▶ [TO DO]: Can you reproduce only the rows that begin at the line containing "next to 刘健420bp1" and stop after the line containing "Looking at the screenshot, I should (x=72, y=37).", substituting "Choose" for "Select" and changing nothing else?

***** SUPPLIED INFORMATION

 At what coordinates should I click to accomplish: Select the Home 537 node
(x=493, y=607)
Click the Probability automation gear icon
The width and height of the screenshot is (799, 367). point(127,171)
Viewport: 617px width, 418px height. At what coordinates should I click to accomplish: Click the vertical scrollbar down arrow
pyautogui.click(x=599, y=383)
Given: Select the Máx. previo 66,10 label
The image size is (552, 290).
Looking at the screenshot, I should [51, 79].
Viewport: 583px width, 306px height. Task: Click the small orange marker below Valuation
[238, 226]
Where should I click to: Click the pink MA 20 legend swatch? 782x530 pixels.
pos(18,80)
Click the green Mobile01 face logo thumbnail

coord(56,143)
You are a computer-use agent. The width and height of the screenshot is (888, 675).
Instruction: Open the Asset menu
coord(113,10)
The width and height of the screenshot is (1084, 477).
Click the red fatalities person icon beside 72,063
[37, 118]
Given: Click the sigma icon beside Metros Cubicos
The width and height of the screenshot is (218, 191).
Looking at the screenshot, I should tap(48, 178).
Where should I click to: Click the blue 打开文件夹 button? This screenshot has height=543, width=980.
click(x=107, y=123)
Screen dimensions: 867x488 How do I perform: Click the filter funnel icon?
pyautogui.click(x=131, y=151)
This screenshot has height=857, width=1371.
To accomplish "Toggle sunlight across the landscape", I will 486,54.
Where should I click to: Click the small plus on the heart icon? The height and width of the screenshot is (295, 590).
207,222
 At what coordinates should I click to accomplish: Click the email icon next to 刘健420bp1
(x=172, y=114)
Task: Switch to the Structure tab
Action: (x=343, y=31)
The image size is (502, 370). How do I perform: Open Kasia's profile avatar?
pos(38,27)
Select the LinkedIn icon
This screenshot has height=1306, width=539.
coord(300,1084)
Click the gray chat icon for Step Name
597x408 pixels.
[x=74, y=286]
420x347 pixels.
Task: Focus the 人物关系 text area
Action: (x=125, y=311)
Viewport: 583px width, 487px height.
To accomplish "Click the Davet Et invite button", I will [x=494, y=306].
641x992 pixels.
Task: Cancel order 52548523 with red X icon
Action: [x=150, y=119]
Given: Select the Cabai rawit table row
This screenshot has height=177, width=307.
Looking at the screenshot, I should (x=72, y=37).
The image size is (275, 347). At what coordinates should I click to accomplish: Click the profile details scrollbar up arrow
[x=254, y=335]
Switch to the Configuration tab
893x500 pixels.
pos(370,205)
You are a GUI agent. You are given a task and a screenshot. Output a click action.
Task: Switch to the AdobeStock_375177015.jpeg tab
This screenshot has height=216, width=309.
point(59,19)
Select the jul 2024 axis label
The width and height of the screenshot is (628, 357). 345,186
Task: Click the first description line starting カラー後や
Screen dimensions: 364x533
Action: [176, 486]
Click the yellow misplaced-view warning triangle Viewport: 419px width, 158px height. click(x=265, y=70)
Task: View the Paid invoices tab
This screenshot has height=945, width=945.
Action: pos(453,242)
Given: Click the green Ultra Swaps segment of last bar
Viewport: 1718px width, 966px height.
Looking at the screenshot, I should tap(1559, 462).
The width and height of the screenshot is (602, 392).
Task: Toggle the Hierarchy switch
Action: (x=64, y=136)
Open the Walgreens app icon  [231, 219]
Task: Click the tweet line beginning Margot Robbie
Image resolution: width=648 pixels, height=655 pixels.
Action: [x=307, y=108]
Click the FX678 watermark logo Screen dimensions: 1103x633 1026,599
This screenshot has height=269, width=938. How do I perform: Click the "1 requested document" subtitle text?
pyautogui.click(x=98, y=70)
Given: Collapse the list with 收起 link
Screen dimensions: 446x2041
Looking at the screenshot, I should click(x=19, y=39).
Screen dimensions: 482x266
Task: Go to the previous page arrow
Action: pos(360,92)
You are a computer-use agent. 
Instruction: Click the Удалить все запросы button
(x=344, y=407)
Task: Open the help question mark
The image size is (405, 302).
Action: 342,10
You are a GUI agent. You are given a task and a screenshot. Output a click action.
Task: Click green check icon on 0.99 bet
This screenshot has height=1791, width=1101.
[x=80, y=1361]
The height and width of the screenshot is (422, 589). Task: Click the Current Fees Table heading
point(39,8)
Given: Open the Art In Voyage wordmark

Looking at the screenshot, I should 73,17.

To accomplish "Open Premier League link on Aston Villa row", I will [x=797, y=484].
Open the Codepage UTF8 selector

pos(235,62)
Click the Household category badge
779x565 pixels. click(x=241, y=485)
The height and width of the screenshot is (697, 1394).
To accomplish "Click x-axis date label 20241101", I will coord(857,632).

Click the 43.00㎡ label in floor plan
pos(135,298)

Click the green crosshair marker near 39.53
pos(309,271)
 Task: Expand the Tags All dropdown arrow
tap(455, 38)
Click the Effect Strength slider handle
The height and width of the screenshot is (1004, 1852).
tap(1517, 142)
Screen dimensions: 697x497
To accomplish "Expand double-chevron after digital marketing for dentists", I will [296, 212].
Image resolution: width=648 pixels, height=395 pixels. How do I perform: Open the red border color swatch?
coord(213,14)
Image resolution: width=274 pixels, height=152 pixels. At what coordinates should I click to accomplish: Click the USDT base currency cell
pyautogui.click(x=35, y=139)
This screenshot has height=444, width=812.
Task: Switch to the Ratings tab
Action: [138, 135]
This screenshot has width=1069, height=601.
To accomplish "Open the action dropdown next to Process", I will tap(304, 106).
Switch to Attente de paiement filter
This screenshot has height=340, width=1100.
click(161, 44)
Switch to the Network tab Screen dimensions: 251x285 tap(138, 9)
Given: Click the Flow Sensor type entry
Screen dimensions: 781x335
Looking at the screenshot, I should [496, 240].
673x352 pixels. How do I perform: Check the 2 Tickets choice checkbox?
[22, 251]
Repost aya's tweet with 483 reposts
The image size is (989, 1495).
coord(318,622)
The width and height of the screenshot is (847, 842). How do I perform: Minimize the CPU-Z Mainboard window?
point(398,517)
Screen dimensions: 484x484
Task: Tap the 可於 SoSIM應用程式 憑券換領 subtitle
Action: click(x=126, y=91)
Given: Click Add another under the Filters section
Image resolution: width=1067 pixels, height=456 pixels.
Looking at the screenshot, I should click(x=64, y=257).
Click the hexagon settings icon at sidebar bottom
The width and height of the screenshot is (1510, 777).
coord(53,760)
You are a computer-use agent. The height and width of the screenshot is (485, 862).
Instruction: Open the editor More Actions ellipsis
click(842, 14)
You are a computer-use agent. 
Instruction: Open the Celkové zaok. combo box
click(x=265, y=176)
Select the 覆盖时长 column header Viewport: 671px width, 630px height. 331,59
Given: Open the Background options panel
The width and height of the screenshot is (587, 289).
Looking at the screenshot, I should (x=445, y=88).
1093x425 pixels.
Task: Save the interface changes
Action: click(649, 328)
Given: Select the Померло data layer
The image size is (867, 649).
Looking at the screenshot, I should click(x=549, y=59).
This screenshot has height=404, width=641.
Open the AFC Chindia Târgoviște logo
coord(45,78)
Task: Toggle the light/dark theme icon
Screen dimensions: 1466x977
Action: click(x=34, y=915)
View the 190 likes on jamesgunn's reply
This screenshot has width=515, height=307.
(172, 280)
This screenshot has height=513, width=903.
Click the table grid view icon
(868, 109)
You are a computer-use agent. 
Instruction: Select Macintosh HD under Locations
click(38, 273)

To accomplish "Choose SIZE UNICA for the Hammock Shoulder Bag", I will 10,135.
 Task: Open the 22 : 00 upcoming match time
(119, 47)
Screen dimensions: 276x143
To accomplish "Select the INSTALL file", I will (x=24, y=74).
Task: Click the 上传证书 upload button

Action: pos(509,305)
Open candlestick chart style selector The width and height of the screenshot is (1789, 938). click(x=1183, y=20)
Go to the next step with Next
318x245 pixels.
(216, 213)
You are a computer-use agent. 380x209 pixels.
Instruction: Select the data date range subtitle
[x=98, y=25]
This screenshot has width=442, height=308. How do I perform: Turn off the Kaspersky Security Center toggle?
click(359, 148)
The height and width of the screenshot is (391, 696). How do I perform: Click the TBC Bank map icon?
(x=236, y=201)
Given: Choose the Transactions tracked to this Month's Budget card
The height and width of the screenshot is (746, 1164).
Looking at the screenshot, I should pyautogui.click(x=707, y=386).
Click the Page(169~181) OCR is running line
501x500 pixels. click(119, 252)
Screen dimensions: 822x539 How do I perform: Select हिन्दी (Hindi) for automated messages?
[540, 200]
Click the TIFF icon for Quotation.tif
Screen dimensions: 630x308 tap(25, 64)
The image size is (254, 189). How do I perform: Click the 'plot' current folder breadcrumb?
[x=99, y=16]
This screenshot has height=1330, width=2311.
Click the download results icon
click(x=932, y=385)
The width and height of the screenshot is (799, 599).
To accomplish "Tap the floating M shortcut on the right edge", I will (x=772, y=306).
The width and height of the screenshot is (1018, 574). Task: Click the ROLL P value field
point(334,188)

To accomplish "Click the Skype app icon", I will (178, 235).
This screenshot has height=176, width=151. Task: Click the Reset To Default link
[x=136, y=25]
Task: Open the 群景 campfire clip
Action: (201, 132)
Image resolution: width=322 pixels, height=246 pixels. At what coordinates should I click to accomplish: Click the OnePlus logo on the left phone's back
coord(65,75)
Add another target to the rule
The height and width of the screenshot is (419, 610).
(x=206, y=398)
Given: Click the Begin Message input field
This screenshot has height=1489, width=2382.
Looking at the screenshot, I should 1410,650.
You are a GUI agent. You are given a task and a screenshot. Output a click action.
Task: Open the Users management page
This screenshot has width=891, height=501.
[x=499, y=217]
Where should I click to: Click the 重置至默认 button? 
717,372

**********

▶ [IN RESPONSE]:
 At what coordinates should I click to accomplish: Click the email icon next to 刘健420bp1
(x=172, y=114)
Task: Switch to the Structure tab
Action: (x=343, y=31)
The image size is (502, 370). How do I perform: Open Kasia's profile avatar?
pos(38,27)
Choose the LinkedIn icon
This screenshot has height=1306, width=539.
coord(300,1084)
Click the gray chat icon for Step Name
597x408 pixels.
[x=74, y=286]
420x347 pixels.
Task: Focus the 人物关系 text area
Action: (x=125, y=311)
Viewport: 583px width, 487px height.
To accomplish "Click the Davet Et invite button", I will [x=494, y=306].
641x992 pixels.
Task: Cancel order 52548523 with red X icon
Action: [x=150, y=119]
Given: Choose the Cabai rawit table row
This screenshot has height=177, width=307.
Looking at the screenshot, I should (x=72, y=37).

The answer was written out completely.